六時に起床。訓練場のグラウンドを30分歩き、30分走ってから二時間ストレッチをした。今日は午前中から観光だからできるときに身体を動かしておかないといけない。シャワーを浴びてご飯を食べて青柳さんとの待ち合わせ場所に向かうと、青柳さんと同じ日に迷宮街にやってきたという神崎圭介(かんざき けいすけ)さんが一緒にいた。180センチくらいある青柳さんと同じくらいの身長だが、四肢は断然細い。年齢は二五歳で、細長い顔に切れ長の目が印象的なモデルみたいな美男子だった。自己紹介したところ俺のことを知っているようだった。俺ももちろん神崎さんを見知っていた。俺の理由は美男子だから、だが彼が俺を覚えている理由はそうじゃないだろう(正反対のものかもしれない)。
迷宮街には日本レンタカーの迷宮街支店がある。三日に二日はヒマな探索者、懐も暖かいとなれば上客なのだろう。だから車を借りるのかと思ったらそうではなくそのまま外に出た。外には青柳さんの恋人が待っており、赤のヴィッツの中からクラクションを鳴らした。
久保田早苗(くぼた さなえ)さんは青柳さんとは高校のクラスメートだったとのことだ。その頃は親しくはなかったが青柳さんが僧侶だった頃にお経をあげた家でばったり再会したらしい。「学生時代も五分刈りだったから、剃ってても違和感なかったわよ」という。ちなみに今の青柳さんは一センチくらいの短髪である。久保田さんはよくしゃべるひとだった。滋賀県の大津で生まれ育ったというその言葉遣いは、生粋の関西人には聞き分けができるらしいけど、俺には単なる京都弁に聞こえる。かすかに高い声で滑らかに語られる京都のお話はとても興味深いものだった。彼女の親戚が祇園で料亭を営んでいるらしく「夕ご飯はそこで」なんて言ってくれた。
京都入門編ということで訪問先は銀閣寺、清水寺伏見稲荷というところに俺がリクエストして青蓮院を入れてもらった。伏見稲荷では久保田さんのお友達の巫女さん(名前は忘れてしまった。巫女さんの衣装だからかもしれないけど、きれいな人だった)にお茶をご馳走になった。お茶をいただいていいるのは30分くらいだったけれど、神崎さんがさっそく巫女さんから電話の番号を聞きだしているのが印象に残った。そっかー。美男子は自信をもってアプローチするから、俺のような不細工とはさらに差が開くんだ、とあたりまえのことを実感したり。

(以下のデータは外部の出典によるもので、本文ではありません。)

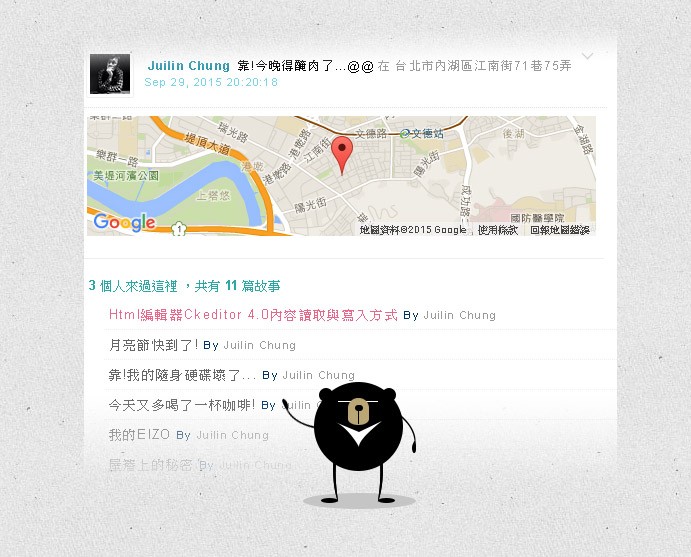Click the red map location pin
This screenshot has height=557, width=691.
click(x=342, y=155)
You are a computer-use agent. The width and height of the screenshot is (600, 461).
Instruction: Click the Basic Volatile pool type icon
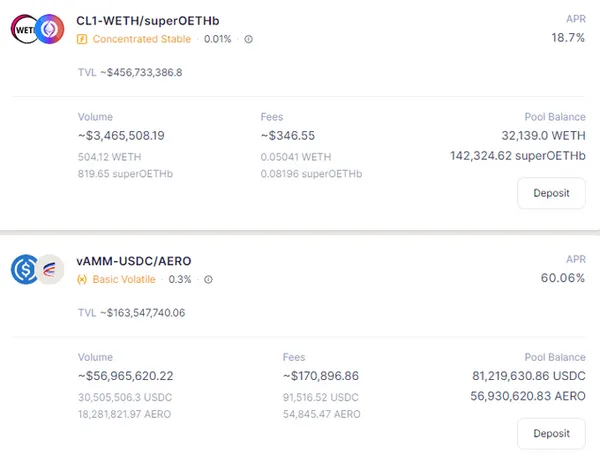coord(82,279)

内藤さんの妹さんに薦められた青蓮院は非常に落ち着ける庭園だった。ここは通うことにしよう。抹茶もおいしかったし。
神崎さんは非常に愉快な人だ。寡黙であまりしゃべるほうではないのだけど、訥々と毒と機転がこもったことを言う。しばしば文学作品の引用をするのにそれが嫌みったらしくないのは膨大な読書量に裏付けられた知識の中から最適なものを選んでいるのがわかるからだ。おれとは三年の差でこんなになれるかと考えると否応なく背筋が伸ばされてしまう。
三時になる少し前、青柳さんが「現金で五万くらいなかったら、おろしておいたほうがいいよ」と笑いながら言った。またまたー、とこちらも笑いながらやりすごした。三万はあったからだ。


えーと、青柳さんに借金15,000円だな。明日一番で返そう。